The good news for you is that brokers are no longer punishing the little guy who doesn't make a lot of transactions. For example, recently Charles Schwab
Slow and steady investor
If you've got $500 or less to invest, you may still want to hold off on opening a brokerage account. There is, however a low-cost investing alternative. One of the best ways to invest small amounts of money cheaply is through dividend reinvestment plans or DRPs, also known as Drips. They and their cousins, direct stock purchase plans (DSPs), allow you to bypass brokers (and their commissions) by buying stock directly from the companies or their agents. If you invest in Drips, you do not need a brokerage account.
More than 1,000 major corporations offer these types of stock plans, many of them with fees low enough (or free) to make it worthwhile to invest as little as $20 or $30 at a time. Drips are ideal for those who are starting out with small amounts to invest and want to make frequent purchases (dollar-cost averaging). Once you're in the plan, you can set up an automatic payment plan, and you don't even have to buy a full share each time you make a contribution.
(For more details on Drips, see "What if I can only invest small amounts of money every month?"
Mutual fund and ETF investors
If you are interested in buying only mutual funds, you can do so through most discount brokers. But first, check for fees. Some brokers charge a fee to buy mutual funds; some do not. If your broker does, it might make sense to go straight to the source -- directly from the mutual fund provider -- rather than pay broker commissions.
There are some funds that require as little as $250 for you to call yourself an owner. However, this low minimum is usually restricted to individual retirement accounts. After your initial investment, you can add as much money as frequently as you like for no additional costs or commissions. You can purchase mutual funds directly from mutual fund companies, so there are no commissions to pay to a middleman. But you should still be sure to keep an eye on that expense ratio (around 1% is in the low end of the ballpark), and you might want to check on whether it is a "load" or "no-load" fund. (Hint: Always pick the no-load fund.)
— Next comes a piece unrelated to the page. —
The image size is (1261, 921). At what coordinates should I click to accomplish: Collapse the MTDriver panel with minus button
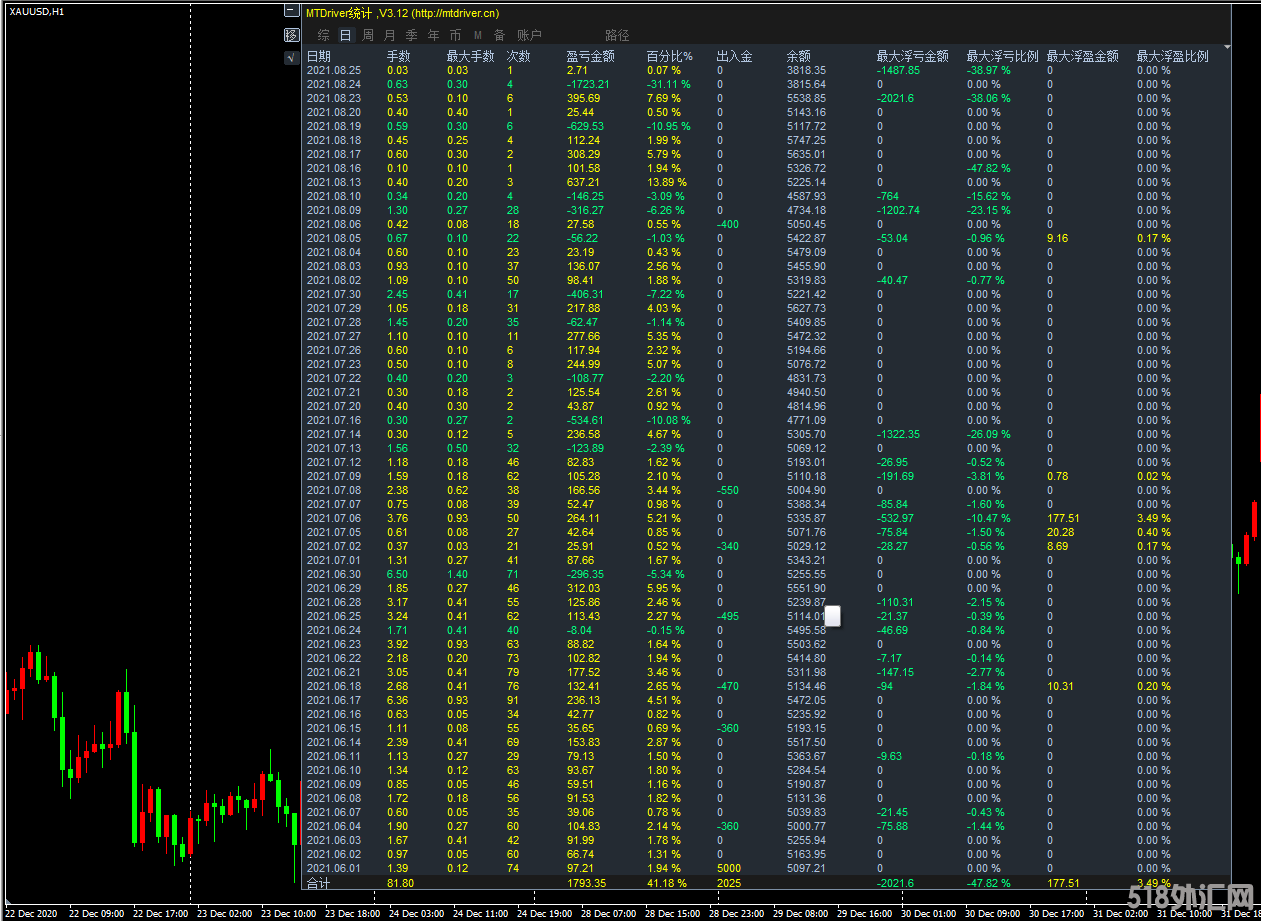pyautogui.click(x=291, y=12)
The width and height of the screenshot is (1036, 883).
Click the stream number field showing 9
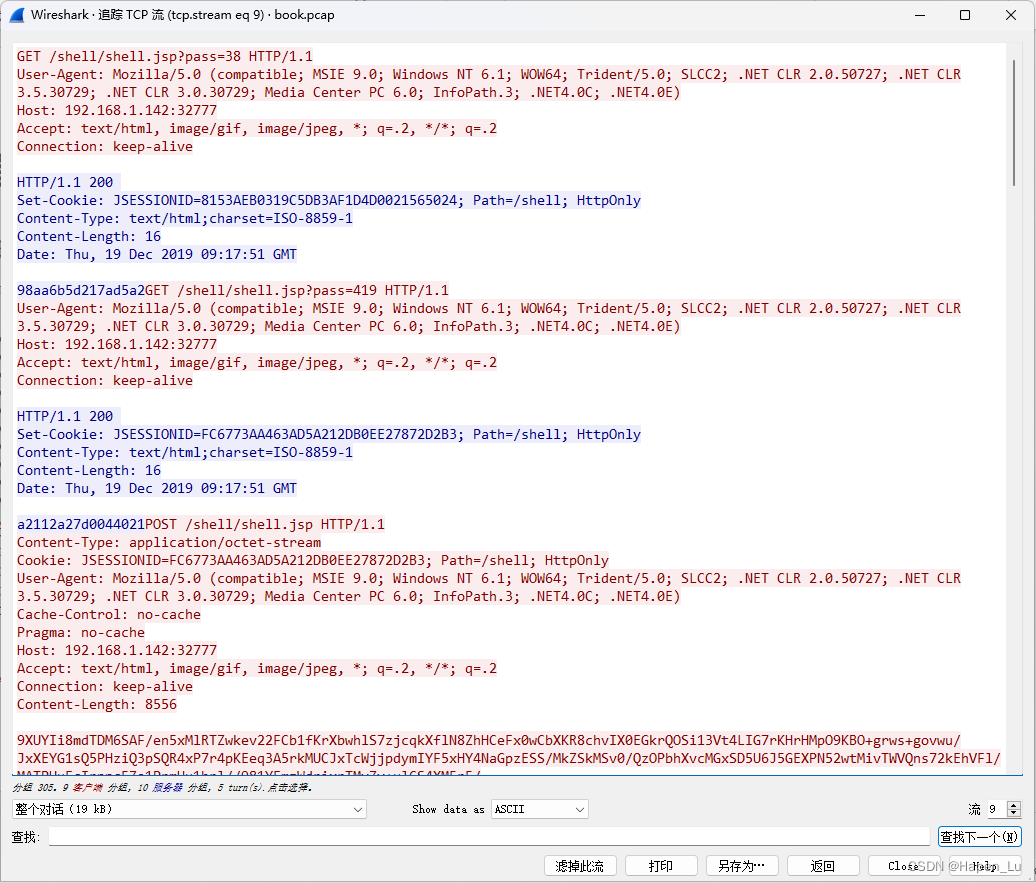[995, 809]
You may also want to consider ETFs -- exchange-traded mutual funds -- which are bought and sold like stocks (so you can purchase however many shares you want), but track the performance of certain market indexes, like index mutual funds.
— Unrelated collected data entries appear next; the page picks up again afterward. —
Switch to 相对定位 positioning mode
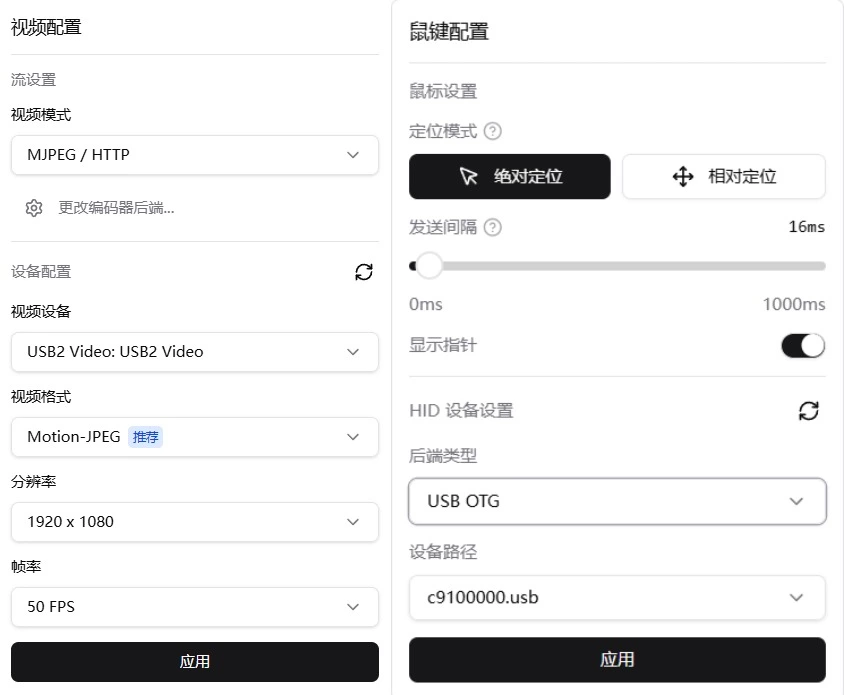The image size is (844, 695). [x=724, y=177]
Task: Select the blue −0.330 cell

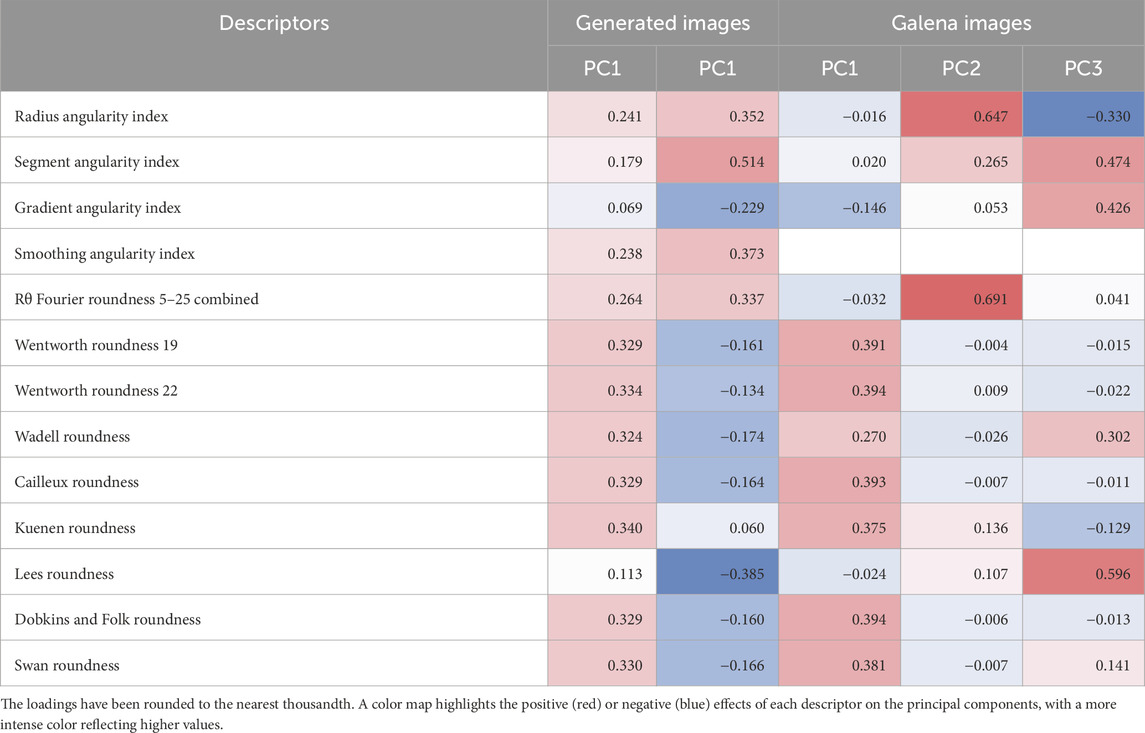Action: coord(1083,116)
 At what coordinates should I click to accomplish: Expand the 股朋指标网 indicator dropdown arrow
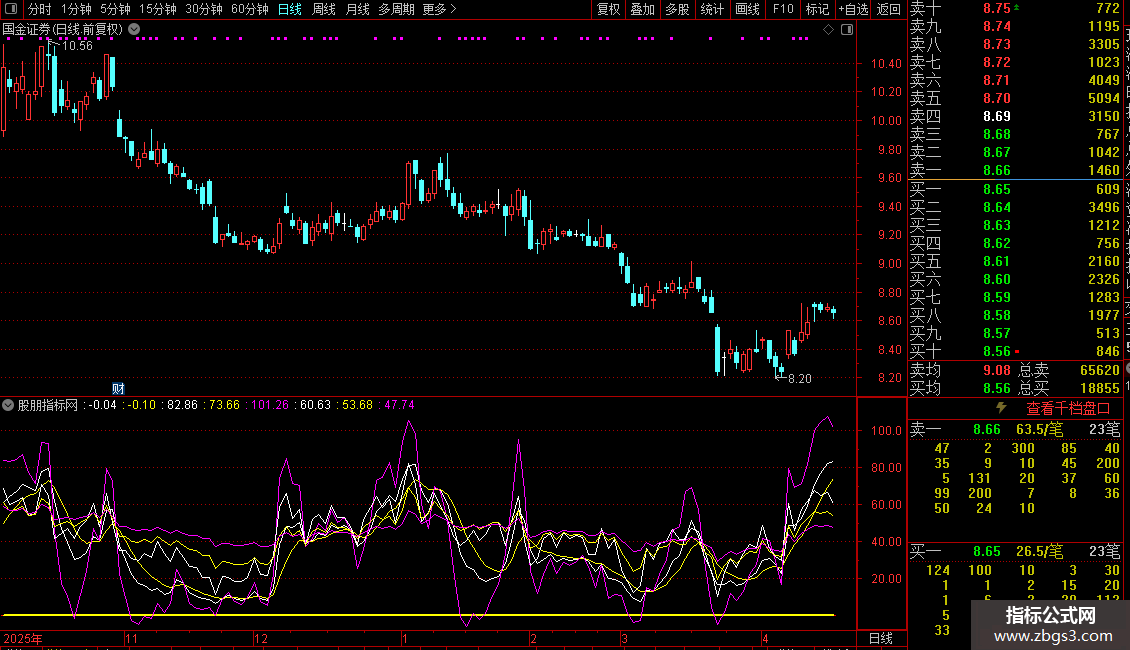[9, 405]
Individual stock investor or (shudder) day trader
So stocks are your bag? The key here is to keep your costs of investing (including brokerage fees) to less than 2% of the transaction value. You don't want fees eating up your earnings. So if you're planning to add to your position in stocks a few times a month, a Drip or an index fund may still be the way to go.
Nowadays, with such low commissions being offered by discount brokers, it's easy to manage your account for much less than 2% of your assets annually.
If you are an experienced investor, you probably just want to know what customers think about a particular broker. Try searching our Discount Brokers discussion board by typing in the name of the broker you're researching. (You can search six months of the "Discount Broker discussion board," all of the boards, Fool articles, or the entire Motley Fool website.)
If you are a frequent trader (or a day trader), we feel it is our duty to point out that most day traders end up lagging behind the market's returns. What gets 'em? Fees. Consider adopting a buy-and-hold philosophy. It's a more sane way of life, and much better for the health of your long-term returns, too.